A few weeks ago, I briefly mentioned that I had noticed a lot of people getting together as the weather took a turn for the colder. I made a hilarious joke about Noah’s Ark and biblical floods (very well-received, don’t you worry). I put it out of my brain until a friend/fan of mine, Emily Rizzo (her life is so glam I want to reside in her pocket and just observe) brought it up again when we were getting coffee/I hijacked her and her other friend getting coffee.
“Have you heard of cuffing season?” she asked (ugh, she’s so good at asking questions, which is very important for a fan. It shows I’m not just a glamorous social media prop to her).

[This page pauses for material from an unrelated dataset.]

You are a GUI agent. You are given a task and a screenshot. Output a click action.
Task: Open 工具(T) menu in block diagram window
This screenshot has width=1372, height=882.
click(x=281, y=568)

“No, what the fuck is that?” I answered, thinking it must refer to pant-lengths, which is a political issue I am very passionate about. However, she explained/I figured it out because I wasn’t listening that closely, cuffing season is exactly the phenomenon I had witnessed.
What’s the dealio, yo?
People who I knew as single were starting to drift into each other, and the amount of handholding went skyrocketing. But what’s behind this turn towards #love? Is it born (borne?) out of a desire to not pay for heating (body heat is, like, the best kind of heat)? Is it a reaction to the more dangerous fall weather (bears, black ice, and basic white girls)? Or is it the desire to not have your multitude of nosy aunts not breath down your neck during the holiday season (I wouldn’t know; all my family knows I’m gay so no one asks me any questions)?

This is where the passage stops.